There are complex reasons why the pro-democracy demonstrations in Hong Kong have not provoked a Tienanmen type response from Beijing.
Perhaps the most important of them are (1) Hong Kong’s important role in facilitating official corruption in China; and (2) The possibility that harsh action could cascade into a tidal wave of protests on the mainland and bring to the fore the serious rifts that exist within the political elite.
The role of a laissez faire Hong Kong in laundering the money of corrupt Chinese officials was Margaret Thatcher’s primary – if undeclared – argument for the “one country two systems” arrangement under which Britain transferred control of the city to Beijing in 1997.

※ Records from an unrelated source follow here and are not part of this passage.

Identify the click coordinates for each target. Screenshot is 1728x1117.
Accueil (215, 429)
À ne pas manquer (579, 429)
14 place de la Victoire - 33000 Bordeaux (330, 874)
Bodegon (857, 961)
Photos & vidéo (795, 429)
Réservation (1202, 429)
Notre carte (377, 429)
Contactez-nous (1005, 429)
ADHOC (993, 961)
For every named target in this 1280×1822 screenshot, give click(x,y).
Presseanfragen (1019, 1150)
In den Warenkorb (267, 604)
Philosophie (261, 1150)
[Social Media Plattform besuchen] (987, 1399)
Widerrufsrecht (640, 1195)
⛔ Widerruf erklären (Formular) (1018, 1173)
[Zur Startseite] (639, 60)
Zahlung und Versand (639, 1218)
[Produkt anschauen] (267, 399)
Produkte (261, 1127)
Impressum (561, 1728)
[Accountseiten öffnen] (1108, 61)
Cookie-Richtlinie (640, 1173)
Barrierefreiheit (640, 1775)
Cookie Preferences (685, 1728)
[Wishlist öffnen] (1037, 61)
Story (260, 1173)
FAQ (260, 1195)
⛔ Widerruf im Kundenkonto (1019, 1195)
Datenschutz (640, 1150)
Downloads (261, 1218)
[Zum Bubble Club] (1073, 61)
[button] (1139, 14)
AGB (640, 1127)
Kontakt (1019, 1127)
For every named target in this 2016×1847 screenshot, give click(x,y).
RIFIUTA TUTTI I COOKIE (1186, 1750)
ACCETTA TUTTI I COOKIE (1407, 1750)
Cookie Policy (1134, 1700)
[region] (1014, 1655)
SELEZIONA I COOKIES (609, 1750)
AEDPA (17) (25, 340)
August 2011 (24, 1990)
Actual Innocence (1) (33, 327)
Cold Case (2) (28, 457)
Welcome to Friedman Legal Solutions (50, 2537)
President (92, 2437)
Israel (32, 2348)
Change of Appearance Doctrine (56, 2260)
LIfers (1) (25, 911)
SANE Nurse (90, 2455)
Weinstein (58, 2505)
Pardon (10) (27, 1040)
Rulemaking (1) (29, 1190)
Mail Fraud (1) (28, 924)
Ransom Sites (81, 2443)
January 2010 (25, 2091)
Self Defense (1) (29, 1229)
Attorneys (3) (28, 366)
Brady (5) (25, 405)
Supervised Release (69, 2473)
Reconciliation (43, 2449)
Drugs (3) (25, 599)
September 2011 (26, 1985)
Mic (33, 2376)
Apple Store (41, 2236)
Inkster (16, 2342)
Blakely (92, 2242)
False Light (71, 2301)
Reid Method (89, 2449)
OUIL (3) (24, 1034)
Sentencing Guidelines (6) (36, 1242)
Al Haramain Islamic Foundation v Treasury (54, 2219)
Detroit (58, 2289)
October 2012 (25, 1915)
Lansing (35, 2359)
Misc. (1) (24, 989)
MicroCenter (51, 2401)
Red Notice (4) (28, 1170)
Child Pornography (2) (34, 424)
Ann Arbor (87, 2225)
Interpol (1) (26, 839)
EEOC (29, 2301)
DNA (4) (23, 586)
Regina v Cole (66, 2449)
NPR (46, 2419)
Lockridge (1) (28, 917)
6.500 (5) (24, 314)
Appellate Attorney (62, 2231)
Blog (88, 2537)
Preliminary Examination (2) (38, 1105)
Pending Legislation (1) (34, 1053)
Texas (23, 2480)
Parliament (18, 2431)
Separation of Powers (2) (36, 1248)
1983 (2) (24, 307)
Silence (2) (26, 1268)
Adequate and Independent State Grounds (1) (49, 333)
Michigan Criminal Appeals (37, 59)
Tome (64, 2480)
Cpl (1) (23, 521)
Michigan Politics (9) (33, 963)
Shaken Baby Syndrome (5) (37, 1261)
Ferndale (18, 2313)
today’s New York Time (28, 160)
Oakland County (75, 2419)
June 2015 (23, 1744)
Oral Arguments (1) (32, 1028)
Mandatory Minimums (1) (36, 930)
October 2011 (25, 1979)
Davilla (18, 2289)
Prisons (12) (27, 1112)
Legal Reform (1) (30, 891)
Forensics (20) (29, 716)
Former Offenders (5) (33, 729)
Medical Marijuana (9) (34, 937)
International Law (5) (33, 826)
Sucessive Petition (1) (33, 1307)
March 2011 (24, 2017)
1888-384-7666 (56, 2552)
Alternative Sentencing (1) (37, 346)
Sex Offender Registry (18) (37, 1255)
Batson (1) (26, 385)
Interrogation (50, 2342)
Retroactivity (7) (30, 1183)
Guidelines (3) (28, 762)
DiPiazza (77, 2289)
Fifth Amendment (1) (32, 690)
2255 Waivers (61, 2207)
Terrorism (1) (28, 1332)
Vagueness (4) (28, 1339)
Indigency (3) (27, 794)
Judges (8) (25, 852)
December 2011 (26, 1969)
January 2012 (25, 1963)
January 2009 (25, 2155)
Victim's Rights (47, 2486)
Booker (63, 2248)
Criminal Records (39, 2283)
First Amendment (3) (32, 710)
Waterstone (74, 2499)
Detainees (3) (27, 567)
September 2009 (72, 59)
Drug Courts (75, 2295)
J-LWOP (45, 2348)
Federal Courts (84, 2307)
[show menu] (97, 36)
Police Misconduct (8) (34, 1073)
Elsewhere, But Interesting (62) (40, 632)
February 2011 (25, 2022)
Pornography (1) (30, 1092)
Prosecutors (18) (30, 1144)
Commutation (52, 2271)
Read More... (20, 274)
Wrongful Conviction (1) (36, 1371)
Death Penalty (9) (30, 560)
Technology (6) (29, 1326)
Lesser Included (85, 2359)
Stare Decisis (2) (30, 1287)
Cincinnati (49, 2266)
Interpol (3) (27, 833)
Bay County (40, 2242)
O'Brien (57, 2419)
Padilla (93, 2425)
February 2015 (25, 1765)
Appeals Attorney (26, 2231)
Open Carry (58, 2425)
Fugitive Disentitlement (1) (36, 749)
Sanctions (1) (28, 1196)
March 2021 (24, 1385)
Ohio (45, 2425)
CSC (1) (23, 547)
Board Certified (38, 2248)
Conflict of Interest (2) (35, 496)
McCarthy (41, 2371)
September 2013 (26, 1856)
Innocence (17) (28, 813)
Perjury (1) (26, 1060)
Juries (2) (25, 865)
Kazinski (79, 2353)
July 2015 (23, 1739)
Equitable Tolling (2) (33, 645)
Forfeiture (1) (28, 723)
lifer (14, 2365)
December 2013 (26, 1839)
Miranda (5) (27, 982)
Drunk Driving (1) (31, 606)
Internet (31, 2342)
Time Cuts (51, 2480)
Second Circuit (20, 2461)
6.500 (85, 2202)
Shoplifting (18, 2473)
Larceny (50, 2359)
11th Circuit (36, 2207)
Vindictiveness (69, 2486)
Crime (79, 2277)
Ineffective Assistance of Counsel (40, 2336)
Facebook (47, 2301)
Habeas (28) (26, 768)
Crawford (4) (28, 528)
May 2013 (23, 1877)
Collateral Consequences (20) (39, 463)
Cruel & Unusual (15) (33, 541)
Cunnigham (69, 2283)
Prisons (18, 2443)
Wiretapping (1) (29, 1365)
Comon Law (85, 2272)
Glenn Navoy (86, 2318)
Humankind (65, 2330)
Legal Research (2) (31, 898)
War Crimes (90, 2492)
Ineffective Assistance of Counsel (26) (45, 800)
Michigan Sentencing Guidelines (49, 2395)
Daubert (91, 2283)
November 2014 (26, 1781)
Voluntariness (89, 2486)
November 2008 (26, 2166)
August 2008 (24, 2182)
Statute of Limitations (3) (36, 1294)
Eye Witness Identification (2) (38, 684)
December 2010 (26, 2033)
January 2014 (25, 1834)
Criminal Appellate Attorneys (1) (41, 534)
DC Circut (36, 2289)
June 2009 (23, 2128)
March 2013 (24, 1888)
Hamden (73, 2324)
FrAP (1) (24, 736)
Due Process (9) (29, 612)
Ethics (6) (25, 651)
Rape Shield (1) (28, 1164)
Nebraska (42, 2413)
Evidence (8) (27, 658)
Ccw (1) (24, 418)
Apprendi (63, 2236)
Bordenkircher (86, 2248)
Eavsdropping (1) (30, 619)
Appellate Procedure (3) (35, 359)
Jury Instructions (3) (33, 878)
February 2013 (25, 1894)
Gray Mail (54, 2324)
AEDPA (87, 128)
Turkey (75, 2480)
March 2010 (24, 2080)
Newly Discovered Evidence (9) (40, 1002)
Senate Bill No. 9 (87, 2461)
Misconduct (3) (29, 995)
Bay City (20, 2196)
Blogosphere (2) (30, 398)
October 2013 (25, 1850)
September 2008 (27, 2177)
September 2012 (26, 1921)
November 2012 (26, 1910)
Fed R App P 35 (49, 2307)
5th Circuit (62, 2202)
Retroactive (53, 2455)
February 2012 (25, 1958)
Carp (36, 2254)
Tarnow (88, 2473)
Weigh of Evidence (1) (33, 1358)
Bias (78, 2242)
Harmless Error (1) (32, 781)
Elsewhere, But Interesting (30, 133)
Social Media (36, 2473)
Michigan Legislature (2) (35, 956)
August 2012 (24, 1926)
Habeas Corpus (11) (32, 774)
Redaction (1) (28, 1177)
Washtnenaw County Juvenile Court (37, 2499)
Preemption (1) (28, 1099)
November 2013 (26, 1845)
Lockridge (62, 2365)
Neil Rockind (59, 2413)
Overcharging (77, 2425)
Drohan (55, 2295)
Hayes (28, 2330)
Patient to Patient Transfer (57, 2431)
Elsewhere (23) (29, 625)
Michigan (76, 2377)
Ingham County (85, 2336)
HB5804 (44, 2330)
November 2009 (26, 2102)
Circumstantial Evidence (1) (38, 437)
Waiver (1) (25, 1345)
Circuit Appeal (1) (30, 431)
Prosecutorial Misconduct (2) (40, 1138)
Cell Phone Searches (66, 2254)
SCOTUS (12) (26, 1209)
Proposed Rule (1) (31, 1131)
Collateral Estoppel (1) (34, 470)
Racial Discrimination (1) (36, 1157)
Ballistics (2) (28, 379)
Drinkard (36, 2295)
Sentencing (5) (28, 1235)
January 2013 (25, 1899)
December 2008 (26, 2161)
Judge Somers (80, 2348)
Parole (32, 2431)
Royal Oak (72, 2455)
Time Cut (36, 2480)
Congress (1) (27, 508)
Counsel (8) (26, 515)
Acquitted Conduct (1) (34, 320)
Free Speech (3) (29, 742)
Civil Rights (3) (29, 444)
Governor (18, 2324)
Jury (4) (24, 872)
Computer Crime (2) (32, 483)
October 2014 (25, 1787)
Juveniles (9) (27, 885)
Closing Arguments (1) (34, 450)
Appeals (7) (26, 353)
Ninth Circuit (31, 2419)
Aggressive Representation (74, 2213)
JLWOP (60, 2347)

The city has also been the conduit of major flows of laundered money from other parts of the world into the Chinese economy, a key factor in its so-called miraculous growth over the last two decades. Investments have accounted for more than 50 per cent of China’s GDP growth in recent years, a proportion unprecedented in history.
At a time when the Chinese banking sector is on the verge of collapse because so much of it is a vehicle for corruption and a long-running real estate bubble seems headed into what could be a precipitous bust, Beijing dare not send out the tanks in Hong Kong.
It could upset the larger apple carts of international corruption on which the regime depends for security and sustenance.
This explains why Beijing has been reduced to mobilizing a goonda army ostensibly in the pay of Hong Kong retailers irate at losing business.
Whether that will succeed in dealing with the problems remains to be seen.
The protesters include thousands of people employed in Hong Kong’s money-laundering industry, and they could wreak major economic havoc, setting off a larger political unwinding.
The next few weeks could be crucial to the future of China – and the world.